» **Work to complete**: Within the records below, find the line containing "[Eatbook Telegram Channel] (57, 1046)". Reproduce it and each line after it exactly, and nothing else.
(Beginning of Records shown)
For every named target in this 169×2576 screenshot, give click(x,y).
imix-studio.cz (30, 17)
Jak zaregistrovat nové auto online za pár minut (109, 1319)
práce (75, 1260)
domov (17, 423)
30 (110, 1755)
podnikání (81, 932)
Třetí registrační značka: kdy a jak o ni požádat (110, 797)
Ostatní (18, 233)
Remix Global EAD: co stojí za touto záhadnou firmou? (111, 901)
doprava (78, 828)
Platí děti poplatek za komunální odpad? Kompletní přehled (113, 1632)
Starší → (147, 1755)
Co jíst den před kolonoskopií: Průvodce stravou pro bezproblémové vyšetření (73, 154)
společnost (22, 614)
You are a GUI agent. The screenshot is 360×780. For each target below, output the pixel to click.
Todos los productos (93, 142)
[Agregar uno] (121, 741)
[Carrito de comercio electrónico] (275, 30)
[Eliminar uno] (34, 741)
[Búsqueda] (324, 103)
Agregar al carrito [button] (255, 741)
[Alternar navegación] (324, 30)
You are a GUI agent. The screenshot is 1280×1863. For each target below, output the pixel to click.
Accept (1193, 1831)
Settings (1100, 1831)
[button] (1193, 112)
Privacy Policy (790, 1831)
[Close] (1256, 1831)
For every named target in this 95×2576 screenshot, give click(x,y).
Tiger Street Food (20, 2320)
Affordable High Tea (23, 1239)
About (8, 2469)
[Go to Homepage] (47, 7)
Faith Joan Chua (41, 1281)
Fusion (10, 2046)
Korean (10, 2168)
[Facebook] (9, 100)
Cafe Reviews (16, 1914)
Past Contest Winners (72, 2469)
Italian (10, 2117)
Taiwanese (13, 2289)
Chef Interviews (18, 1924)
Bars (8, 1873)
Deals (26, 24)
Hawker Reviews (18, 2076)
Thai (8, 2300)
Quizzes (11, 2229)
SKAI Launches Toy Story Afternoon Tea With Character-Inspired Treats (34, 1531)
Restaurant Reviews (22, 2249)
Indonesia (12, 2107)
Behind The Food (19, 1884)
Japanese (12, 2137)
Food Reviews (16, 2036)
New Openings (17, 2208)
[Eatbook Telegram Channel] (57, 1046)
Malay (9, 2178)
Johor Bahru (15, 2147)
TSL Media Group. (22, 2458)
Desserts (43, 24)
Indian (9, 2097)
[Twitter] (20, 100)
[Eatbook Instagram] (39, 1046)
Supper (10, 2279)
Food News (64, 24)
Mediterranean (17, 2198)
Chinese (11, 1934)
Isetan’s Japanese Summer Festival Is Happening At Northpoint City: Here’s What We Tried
(End of Records shown)
» **Task answer**:
[Eatbook Telegram Channel] (57, 1046)
Malay (9, 2178)
Johor Bahru (15, 2147)
TSL Media Group. (22, 2458)
Desserts (43, 24)
Indian (9, 2097)
[Twitter] (20, 100)
[Eatbook Instagram] (39, 1046)
Supper (10, 2279)
Food News (64, 24)
Mediterranean (17, 2198)
Chinese (11, 1934)
Isetan’s Japanese Summer Festival Is Happening At Northpoint City: Here’s What We Tried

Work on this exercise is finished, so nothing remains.